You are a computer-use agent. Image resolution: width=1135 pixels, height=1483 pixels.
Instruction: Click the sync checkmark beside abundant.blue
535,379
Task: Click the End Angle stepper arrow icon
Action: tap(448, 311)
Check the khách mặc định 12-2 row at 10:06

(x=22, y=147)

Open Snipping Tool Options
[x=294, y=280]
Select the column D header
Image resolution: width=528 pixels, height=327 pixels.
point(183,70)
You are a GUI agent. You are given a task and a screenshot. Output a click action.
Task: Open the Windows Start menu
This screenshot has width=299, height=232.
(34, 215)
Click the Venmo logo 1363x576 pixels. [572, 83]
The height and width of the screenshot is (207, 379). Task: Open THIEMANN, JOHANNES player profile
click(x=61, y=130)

--

What you should do:
Extract every line of the data that contains the string "Open", treating uppercase and lowercase letters as distinct.

Expected output:
Open Snipping Tool Options
Task: Open the Windows Start menu
The height and width of the screenshot is (207, 379). Task: Open THIEMANN, JOHANNES player profile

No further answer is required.